Prompt: The records below must be repeated exactly, but without their pictures.

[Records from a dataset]
++++++++++

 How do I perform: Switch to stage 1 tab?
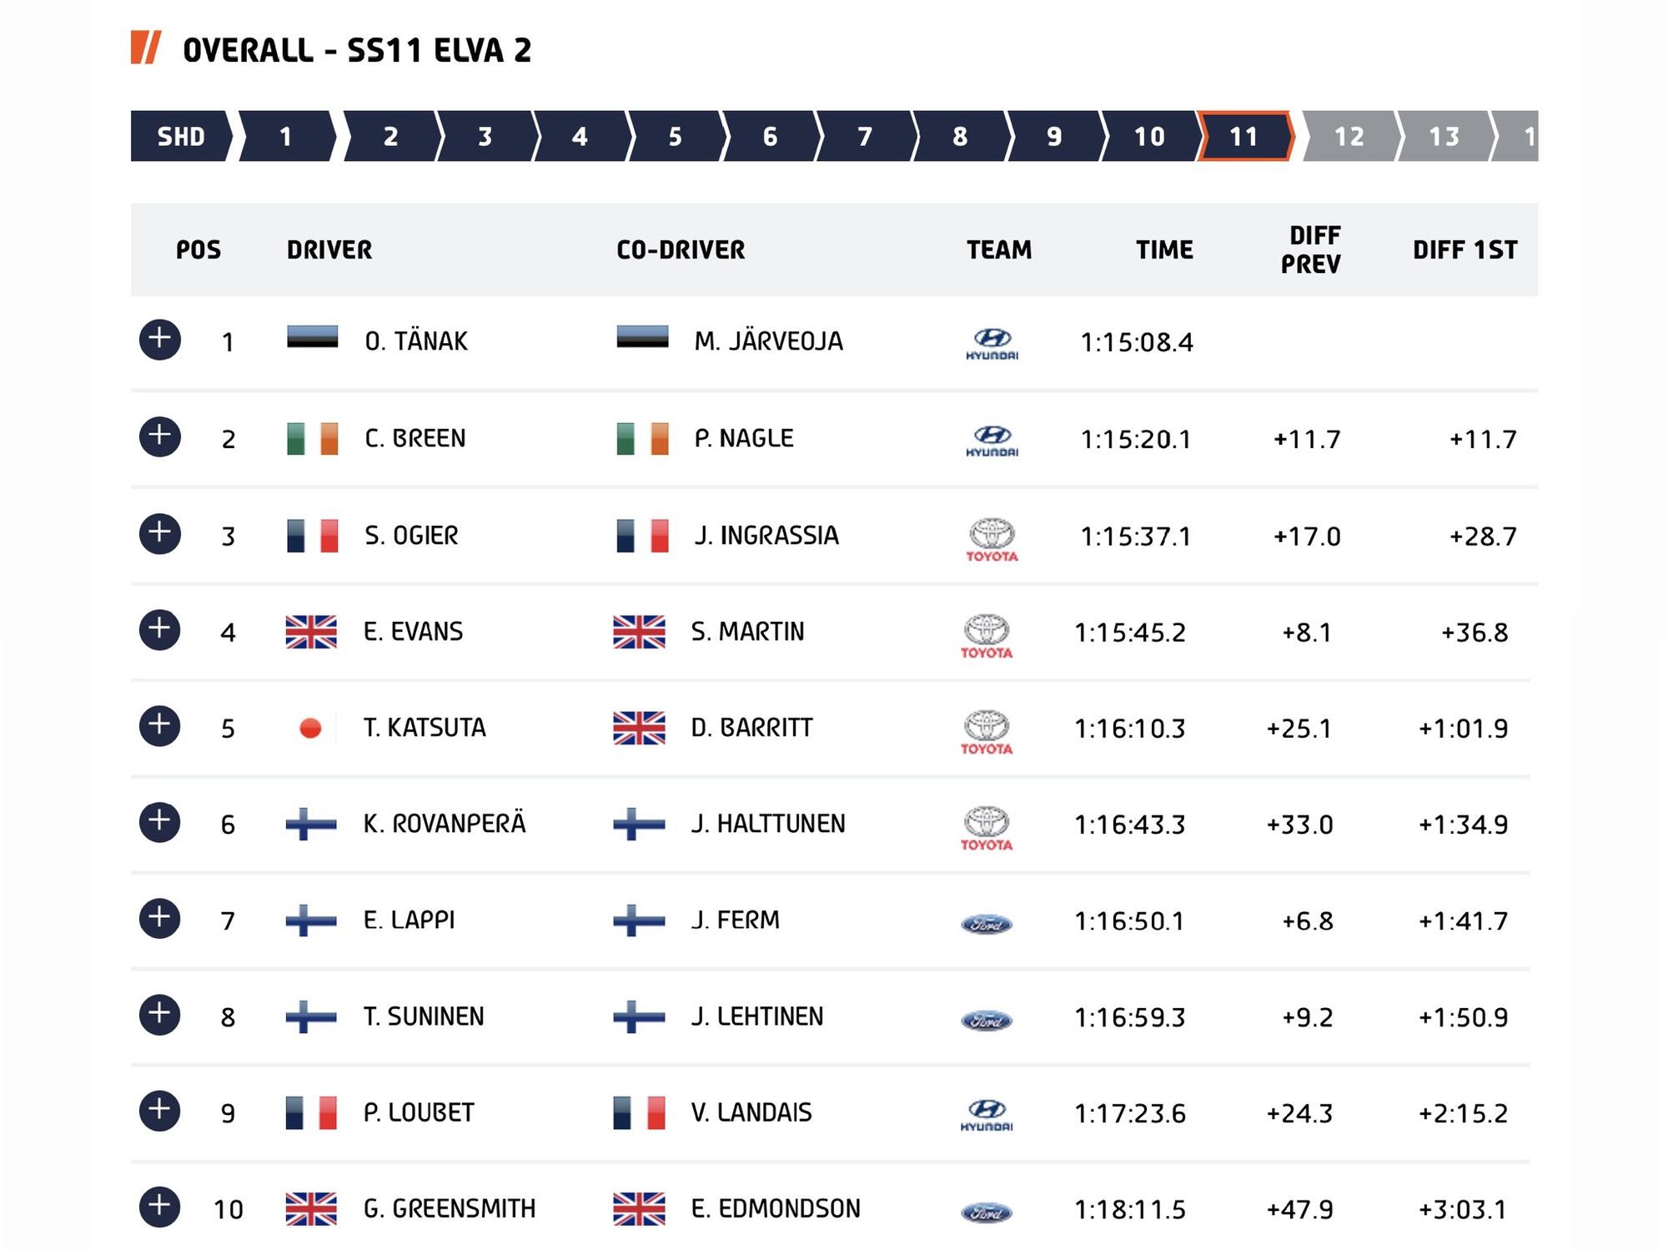click(x=286, y=136)
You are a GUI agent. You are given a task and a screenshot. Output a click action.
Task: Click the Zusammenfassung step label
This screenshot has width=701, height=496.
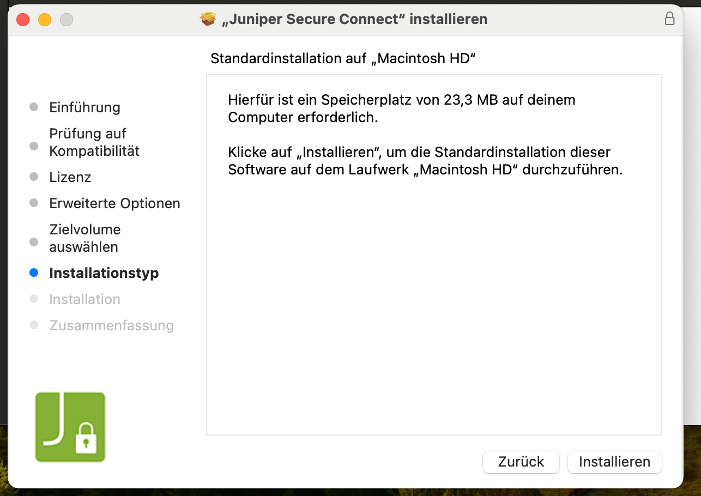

++++++++++

Solution for this task:
 How do I perform: Switch to stage 1 tab?
click(x=286, y=136)
You are a GUI agent. You are given a task and a screenshot. Output a click action.
Task: Click the Zusammenfassung step label
This screenshot has width=701, height=496.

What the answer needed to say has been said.